Neuroprotection: NSCs also secrete a variety of trophic factors, such as brain-derived neurotrophic factor (BDNF), that support neuron survival, reduce inflammation, and protect existing neurons from further damage. This neuroprotective role is crucial in conditions like multiple sclerosis, where chronic inflammation leads to the degradation of myelin, the protective sheath around neurons.
Neurogenesis: NSCs have the ability to promote the generation of new neurons—a process known as neurogenesis. This is particularly important for diseases like stroke or traumatic brain injury, where large numbers of neurons are lost.

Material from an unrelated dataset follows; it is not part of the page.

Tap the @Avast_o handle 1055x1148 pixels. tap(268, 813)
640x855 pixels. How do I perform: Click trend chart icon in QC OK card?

Modulating the Immune System: In many neurological diseases, immune dysregulation plays a significant role. NSCs have been shown to interact with the immune system, modulating immune responses in ways that reduce inflammation and encourage healing.
Exosomes: The Secret Weapon of Neural Stem Cells
While the direct implantation of neural stem cells holds promise, recent research suggests that the therapeutic benefits of these cells may be largely mediated through their exosomes. Exosomes are tiny, nanoscale vesicles secreted by cells, including NSCs. These vesicles are packed with proteins, lipids, RNA, and microRNA, and they play a key role in intercellular communication.
In the context of neurological diseases, exosomes derived from neural stem cells have been shown to carry a variety of cargo that can help repair damaged tissues, reduce inflammation, and promote neurogenesis.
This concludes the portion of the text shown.